● **EXERCISE**: Print everything from the line containing "Open the 用户帐户" down to the line containing "tap(651, 16)", unchanged, including both of those lines.

.....

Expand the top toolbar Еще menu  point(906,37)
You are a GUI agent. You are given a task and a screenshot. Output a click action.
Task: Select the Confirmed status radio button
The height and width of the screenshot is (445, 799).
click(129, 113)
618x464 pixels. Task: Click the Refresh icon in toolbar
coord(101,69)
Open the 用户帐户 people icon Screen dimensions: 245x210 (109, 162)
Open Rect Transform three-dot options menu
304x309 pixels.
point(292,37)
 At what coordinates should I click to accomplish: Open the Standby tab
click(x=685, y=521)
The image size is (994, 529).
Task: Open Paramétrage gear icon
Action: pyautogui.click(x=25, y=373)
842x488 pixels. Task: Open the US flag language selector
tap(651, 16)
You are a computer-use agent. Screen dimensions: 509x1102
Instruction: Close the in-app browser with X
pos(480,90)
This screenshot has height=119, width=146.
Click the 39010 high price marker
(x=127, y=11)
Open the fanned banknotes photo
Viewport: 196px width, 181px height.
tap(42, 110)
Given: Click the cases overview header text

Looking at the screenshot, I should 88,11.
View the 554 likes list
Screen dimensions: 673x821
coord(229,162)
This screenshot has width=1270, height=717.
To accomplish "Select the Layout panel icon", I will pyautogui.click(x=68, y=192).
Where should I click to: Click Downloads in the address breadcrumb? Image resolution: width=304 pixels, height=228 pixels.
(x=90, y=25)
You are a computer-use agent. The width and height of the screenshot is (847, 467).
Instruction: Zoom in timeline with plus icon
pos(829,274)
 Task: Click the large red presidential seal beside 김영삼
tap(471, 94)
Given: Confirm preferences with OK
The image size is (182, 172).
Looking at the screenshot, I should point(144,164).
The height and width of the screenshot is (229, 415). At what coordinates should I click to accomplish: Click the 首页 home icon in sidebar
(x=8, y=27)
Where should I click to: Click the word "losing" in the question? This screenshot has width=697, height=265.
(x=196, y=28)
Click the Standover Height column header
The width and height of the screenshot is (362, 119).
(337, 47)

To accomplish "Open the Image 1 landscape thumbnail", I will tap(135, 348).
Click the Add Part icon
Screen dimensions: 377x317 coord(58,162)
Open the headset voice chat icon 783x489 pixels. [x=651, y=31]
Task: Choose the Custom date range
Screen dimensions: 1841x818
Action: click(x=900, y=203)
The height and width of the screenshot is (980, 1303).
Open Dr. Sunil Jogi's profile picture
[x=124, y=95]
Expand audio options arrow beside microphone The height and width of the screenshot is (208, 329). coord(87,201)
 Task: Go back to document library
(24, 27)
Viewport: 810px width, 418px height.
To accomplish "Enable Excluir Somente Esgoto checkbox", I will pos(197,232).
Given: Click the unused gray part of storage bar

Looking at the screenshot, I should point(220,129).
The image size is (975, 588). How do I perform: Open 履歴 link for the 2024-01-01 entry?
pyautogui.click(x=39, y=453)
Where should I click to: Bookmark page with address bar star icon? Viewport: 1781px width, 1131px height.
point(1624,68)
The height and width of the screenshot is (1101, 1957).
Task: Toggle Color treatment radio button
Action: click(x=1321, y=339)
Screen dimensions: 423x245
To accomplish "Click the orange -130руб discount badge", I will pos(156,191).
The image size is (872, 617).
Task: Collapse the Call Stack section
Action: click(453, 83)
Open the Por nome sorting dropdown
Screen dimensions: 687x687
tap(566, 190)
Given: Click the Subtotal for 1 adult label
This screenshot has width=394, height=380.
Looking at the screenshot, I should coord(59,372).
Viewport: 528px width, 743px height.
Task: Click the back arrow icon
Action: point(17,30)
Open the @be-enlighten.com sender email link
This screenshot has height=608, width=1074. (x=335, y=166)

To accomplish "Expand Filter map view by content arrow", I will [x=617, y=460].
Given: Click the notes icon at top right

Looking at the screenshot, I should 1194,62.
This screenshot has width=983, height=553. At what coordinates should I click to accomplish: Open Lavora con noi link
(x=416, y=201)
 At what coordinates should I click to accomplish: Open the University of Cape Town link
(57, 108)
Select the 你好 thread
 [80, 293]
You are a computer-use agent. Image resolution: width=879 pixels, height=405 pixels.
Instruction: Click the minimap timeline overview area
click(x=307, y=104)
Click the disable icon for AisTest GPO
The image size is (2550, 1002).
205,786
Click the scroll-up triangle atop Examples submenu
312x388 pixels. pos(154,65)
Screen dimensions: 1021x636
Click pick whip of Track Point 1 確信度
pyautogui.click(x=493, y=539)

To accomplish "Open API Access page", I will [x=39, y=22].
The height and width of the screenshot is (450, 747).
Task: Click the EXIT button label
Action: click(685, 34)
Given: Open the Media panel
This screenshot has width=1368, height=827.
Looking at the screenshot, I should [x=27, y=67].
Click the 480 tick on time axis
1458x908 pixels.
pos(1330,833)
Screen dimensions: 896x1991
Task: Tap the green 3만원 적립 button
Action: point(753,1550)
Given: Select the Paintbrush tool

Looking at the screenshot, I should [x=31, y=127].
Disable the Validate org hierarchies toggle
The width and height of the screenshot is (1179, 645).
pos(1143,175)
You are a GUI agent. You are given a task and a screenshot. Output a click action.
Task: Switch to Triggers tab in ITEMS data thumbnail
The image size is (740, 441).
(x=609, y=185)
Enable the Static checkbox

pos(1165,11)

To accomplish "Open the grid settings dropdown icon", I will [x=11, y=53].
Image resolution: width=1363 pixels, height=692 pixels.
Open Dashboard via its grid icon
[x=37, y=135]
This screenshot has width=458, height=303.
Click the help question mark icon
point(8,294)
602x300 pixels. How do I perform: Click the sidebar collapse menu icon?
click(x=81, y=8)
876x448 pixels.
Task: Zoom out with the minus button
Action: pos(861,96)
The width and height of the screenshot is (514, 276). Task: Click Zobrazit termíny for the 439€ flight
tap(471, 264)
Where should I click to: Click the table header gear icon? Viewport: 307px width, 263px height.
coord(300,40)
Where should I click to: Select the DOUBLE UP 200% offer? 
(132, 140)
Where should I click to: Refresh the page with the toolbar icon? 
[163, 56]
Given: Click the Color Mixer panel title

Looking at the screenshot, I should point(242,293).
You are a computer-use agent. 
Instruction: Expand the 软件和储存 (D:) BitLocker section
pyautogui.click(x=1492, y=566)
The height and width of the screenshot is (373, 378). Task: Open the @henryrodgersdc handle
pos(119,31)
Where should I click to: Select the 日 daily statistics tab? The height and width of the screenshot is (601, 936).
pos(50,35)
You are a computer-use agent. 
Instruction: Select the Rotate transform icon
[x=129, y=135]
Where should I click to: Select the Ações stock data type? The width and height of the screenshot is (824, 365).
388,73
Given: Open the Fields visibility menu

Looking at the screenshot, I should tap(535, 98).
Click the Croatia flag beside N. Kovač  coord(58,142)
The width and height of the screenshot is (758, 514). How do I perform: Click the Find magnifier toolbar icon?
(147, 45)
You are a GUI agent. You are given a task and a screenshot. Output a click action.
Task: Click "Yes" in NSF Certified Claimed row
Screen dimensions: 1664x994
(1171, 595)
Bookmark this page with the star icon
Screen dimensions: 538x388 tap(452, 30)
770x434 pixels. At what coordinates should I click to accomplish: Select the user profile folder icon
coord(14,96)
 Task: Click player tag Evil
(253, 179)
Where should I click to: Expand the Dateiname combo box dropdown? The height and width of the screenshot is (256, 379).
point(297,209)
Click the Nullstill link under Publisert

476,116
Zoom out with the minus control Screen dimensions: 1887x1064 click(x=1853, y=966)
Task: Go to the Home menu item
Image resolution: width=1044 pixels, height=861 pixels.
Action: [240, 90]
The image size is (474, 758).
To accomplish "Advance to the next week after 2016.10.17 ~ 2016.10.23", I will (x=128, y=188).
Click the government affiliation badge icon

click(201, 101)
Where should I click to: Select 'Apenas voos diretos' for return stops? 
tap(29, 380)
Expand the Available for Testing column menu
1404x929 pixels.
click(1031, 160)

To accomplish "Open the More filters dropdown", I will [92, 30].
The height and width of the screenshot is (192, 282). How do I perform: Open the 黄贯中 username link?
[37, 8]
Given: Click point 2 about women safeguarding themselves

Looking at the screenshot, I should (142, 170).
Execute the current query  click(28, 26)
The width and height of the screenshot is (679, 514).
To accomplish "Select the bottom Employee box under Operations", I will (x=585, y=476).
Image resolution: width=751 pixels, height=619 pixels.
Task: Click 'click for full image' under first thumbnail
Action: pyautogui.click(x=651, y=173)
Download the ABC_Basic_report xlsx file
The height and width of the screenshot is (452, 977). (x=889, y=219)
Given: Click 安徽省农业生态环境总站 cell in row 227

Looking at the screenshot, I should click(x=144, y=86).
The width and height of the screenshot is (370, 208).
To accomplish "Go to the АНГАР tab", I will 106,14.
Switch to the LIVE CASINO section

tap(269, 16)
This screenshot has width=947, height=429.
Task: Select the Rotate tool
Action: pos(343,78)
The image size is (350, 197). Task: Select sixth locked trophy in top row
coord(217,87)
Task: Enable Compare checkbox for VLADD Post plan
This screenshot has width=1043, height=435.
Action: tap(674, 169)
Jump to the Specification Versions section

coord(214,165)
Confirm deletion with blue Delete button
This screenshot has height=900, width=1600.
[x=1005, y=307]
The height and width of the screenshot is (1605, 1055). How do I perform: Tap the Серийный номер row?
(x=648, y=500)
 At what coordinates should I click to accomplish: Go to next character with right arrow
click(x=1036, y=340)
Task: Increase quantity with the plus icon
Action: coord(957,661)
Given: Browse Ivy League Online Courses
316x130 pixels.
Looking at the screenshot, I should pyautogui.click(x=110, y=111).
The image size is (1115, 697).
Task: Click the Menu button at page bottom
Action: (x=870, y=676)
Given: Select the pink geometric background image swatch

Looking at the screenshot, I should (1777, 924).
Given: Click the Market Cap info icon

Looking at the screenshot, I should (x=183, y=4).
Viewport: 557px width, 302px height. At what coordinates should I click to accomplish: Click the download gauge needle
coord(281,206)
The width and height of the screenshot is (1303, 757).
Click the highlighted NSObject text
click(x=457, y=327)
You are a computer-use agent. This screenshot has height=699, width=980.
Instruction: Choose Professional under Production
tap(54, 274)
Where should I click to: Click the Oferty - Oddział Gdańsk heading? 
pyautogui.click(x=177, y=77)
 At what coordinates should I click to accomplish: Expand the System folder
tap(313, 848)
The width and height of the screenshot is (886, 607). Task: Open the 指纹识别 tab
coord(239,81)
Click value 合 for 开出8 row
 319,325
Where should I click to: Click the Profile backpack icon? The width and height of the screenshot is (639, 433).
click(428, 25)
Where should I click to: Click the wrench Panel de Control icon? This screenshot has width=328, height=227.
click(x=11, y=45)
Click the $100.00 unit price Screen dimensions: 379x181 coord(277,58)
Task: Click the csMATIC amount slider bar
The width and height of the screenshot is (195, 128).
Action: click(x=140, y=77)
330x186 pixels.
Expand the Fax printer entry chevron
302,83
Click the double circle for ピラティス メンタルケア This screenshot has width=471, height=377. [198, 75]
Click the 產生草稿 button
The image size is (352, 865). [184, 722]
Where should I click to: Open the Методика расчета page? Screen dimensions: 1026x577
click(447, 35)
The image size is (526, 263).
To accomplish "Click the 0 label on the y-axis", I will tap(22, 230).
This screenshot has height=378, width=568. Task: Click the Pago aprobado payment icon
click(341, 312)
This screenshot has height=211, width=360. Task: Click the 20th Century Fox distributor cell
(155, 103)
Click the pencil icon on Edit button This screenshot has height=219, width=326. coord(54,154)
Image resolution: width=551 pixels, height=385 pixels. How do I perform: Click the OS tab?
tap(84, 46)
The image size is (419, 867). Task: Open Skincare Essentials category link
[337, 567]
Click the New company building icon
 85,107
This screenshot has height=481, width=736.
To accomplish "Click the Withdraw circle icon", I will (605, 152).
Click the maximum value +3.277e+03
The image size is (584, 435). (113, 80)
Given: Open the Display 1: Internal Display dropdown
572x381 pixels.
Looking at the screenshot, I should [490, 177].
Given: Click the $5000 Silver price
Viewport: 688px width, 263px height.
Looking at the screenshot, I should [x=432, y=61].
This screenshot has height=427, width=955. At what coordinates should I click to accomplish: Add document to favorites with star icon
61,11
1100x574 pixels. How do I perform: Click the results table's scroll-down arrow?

.....

● **EXERCISE SOLUTION**:
Open the 用户帐户 people icon Screen dimensions: 245x210 (109, 162)
Open Rect Transform three-dot options menu
304x309 pixels.
point(292,37)
 At what coordinates should I click to accomplish: Open the Standby tab
click(x=685, y=521)
The image size is (994, 529).
Task: Open Paramétrage gear icon
Action: pyautogui.click(x=25, y=373)
842x488 pixels. Task: Open the US flag language selector
tap(651, 16)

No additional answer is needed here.